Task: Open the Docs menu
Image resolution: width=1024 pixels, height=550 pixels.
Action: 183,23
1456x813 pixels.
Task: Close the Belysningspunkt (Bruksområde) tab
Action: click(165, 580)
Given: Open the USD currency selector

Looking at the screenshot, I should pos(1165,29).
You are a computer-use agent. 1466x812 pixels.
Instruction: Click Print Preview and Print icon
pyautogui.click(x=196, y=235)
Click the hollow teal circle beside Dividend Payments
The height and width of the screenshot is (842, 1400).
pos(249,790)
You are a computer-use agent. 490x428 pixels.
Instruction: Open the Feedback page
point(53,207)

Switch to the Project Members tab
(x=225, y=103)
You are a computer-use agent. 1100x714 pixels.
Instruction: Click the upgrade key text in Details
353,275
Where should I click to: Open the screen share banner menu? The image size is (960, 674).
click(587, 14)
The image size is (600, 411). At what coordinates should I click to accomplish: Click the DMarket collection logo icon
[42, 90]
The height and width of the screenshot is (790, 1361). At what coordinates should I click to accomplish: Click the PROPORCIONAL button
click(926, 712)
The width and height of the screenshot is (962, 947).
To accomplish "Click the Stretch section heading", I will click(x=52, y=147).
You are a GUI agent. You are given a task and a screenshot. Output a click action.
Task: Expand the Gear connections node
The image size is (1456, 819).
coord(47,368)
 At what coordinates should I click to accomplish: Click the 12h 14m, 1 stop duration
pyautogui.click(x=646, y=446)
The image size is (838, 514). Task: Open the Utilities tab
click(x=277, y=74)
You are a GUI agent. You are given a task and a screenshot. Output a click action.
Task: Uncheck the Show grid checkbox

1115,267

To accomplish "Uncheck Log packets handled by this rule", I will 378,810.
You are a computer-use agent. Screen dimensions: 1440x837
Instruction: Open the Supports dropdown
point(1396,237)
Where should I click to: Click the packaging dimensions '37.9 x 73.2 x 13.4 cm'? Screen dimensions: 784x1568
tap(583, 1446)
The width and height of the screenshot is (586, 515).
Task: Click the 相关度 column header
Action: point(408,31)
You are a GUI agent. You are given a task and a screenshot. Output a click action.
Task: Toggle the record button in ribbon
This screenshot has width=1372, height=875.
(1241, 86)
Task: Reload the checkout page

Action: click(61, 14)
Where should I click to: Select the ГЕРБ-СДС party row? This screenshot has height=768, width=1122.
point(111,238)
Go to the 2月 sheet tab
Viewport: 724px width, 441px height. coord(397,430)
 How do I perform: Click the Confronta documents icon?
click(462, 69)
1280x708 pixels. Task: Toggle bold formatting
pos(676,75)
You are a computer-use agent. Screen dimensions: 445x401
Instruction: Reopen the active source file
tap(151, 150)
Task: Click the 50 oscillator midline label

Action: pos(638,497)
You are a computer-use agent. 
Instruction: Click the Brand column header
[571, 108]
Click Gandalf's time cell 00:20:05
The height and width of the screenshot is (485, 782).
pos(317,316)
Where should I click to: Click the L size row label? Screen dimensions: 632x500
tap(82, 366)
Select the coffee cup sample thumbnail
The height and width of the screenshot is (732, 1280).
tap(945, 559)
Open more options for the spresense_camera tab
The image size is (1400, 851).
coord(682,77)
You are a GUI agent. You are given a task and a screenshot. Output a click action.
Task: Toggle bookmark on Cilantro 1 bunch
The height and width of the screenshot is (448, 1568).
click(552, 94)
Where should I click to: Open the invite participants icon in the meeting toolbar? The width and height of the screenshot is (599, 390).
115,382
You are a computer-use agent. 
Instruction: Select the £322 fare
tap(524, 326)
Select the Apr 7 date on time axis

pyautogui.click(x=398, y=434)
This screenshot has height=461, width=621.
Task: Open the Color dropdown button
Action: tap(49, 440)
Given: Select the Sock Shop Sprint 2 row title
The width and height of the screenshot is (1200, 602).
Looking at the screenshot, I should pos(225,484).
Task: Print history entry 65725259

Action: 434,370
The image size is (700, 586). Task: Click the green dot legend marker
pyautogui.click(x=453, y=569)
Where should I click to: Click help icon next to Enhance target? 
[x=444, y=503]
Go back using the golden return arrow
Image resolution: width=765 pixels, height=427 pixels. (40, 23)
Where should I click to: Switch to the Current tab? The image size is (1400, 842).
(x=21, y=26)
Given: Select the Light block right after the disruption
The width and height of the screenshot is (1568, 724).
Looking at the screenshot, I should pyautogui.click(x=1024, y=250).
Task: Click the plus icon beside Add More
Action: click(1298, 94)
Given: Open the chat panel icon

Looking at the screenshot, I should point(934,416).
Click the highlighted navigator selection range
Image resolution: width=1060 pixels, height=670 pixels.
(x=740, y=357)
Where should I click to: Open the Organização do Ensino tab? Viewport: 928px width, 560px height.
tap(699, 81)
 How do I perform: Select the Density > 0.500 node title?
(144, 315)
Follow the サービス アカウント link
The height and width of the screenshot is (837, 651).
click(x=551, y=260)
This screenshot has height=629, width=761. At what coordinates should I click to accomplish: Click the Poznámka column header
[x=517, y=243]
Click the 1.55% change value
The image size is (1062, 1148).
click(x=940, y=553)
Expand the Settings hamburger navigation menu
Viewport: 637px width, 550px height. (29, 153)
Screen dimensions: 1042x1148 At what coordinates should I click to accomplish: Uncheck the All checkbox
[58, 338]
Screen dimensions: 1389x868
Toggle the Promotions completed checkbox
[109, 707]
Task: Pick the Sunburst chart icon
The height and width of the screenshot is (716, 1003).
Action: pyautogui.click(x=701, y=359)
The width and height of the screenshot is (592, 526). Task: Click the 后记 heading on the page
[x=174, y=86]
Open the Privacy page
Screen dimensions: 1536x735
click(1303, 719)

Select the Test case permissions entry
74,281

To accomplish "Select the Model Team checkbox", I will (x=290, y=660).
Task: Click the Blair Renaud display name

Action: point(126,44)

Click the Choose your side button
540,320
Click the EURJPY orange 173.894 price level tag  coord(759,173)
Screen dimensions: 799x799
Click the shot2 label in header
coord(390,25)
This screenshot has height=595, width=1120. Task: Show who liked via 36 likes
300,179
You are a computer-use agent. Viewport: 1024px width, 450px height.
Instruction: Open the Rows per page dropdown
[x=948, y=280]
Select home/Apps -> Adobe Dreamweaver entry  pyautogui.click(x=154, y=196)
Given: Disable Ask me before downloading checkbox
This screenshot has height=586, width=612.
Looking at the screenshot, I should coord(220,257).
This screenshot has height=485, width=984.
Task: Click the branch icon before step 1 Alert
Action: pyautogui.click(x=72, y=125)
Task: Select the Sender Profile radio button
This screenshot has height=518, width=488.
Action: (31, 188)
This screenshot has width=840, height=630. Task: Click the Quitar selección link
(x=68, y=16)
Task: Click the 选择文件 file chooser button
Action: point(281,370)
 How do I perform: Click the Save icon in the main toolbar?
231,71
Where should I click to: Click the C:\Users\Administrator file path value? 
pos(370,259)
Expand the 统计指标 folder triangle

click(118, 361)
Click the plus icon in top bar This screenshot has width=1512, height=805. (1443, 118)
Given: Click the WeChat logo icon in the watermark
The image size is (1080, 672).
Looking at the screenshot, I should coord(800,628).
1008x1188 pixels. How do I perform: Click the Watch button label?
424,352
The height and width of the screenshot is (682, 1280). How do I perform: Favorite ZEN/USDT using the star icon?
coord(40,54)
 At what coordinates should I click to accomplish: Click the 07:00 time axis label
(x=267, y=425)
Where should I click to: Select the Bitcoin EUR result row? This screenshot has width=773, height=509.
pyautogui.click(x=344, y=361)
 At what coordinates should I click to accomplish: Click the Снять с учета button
****************
**EXERCISE DESCRIPTION**
Would you copy out exactly the lines above that start at the one containing "Click the EURJPY" and end at the one containing "Given: Disable Ask", inclusive?

**REPLY TO THE EXERCISE**
Click the EURJPY orange 173.894 price level tag  coord(759,173)
Screen dimensions: 799x799
Click the shot2 label in header
coord(390,25)
This screenshot has height=595, width=1120. Task: Show who liked via 36 likes
300,179
You are a computer-use agent. Viewport: 1024px width, 450px height.
Instruction: Open the Rows per page dropdown
[x=948, y=280]
Select home/Apps -> Adobe Dreamweaver entry  pyautogui.click(x=154, y=196)
Given: Disable Ask me before downloading checkbox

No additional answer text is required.